+++ Selected excerpt
Proposed language family of California

Yok-Utian is a proposed language family of California. It consists of the Yokuts language and the Utian language family.

While connections between Yokuts and Utian languages were noticed through attempts to reconstruct their proto-languages in 1986, it was not until 1991 that Yok-Utian was proposed and named by Geoffrey Gamble. Yok-Utian has been further supported by Catherine Callaghan, who has argued for the family's existence on the basis of lexical, morphological, and phonological similarities between the reconstructed proto-languages. However, she and others have noted that while it is compelling, the evidence presented is not conclusive.

According to the proposal, the Yok-Utian proto-language was spoken by a group originating in the Great Basin at least as early as 4500 BC. There was a division around 2500 BC, as the group which began speaking Proto-Utian migrated from the Great Basin into California. Proto-Miwok began to emerge in the northern Bay Area between 1000 and 500 BC, and began to spread west and south. Proto-Costanoan emerged in the eastern Bay Area, splitting from the larger Utian group sometime after 1500 BC, if not earlier. The language that remained in the Great Basin turned into Proto-Yokuts before gradually splitting into the various Yokuts dialects and only later began to migrate into California. However, Scott DeLancey and Victor Golla have proposed that the language distribution could be the result of a single migration of Yok-Utian speakers who later spread out throughout California.

One component of the evidence offered for Yok-Utian is that of sound correspondences in the reconstructed proto-languages for Yokuts and the Utian family, such as the sample below.

| Proto-Yokuts | Proto-Utian | English |
| /[*waʔin]/ | /[*waja]/ | "to give" |
| /[*ʔatʰ-]/ | /[*ʔat-]/ | "to split, break" |

However, while the reconstructed correspondences can be compelling, they are not conclusive. As the speakers of the Yokuts and Utian languages were in contact with one another for hundreds or thousands of years, it is entirely possible that the sound correspondences are the result of borrowing, rather than a common linguistic ancestor.

While Yok-Utian can be included in the larger Penutian proposal, the Yok-Utian proposal does not directly support Penutian.
++++++
Retype, without any change, the part of the Yok-Utian passage that opens with the words containing "However, while the" and closes with "directly support Penutian.".
+++ Provided records
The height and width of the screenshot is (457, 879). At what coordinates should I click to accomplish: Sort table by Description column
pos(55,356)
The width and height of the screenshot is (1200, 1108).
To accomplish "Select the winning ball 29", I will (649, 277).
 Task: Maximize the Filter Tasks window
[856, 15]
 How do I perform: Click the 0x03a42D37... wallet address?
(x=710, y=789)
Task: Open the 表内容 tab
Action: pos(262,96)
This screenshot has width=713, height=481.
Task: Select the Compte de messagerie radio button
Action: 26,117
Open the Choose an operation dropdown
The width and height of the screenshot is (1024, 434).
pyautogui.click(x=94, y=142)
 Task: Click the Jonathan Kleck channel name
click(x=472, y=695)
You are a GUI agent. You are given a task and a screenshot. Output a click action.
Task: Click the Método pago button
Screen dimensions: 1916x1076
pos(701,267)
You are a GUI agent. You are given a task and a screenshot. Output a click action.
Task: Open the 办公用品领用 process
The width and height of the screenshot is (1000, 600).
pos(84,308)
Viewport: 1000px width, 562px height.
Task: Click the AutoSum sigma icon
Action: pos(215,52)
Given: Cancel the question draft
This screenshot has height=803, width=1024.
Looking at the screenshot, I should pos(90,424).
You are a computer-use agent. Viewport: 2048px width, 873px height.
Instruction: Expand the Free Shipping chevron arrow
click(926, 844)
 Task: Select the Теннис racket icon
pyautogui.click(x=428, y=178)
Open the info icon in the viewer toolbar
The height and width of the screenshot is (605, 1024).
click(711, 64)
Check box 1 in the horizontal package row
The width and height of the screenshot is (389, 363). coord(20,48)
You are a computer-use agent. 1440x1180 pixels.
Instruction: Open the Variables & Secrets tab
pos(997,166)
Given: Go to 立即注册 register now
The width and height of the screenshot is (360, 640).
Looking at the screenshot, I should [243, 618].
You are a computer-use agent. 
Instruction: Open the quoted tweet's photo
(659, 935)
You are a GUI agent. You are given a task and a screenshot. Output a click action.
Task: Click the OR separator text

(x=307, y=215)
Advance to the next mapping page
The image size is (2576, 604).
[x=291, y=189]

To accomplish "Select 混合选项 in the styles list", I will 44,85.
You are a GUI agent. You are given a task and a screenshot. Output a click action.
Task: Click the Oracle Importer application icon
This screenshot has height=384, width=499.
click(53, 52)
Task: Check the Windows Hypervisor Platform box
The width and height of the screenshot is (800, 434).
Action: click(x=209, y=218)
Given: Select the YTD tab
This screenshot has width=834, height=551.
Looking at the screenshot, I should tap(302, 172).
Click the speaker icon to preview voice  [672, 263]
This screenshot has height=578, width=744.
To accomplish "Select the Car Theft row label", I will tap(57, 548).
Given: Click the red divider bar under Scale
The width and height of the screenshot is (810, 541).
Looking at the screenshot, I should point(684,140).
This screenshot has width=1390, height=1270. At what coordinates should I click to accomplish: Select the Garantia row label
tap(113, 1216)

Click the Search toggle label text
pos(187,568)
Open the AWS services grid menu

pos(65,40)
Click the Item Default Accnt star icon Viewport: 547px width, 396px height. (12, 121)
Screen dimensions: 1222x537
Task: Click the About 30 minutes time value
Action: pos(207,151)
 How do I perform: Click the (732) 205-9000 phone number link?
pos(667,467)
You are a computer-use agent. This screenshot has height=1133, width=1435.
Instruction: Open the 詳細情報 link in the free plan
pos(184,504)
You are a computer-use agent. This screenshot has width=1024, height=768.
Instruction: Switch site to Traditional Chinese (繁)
++++++
**Task answer**:
However, while the reconstructed correspondences can be compelling, they are not conclusive. As the speakers of the Yokuts and Utian languages were in contact with one another for hundreds or thousands of years, it is entirely possible that the sound correspondences are the result of borrowing, rather than a common linguistic ancestor.

While Yok-Utian can be included in the larger Penutian proposal, the Yok-Utian proposal does not directly support Penutian.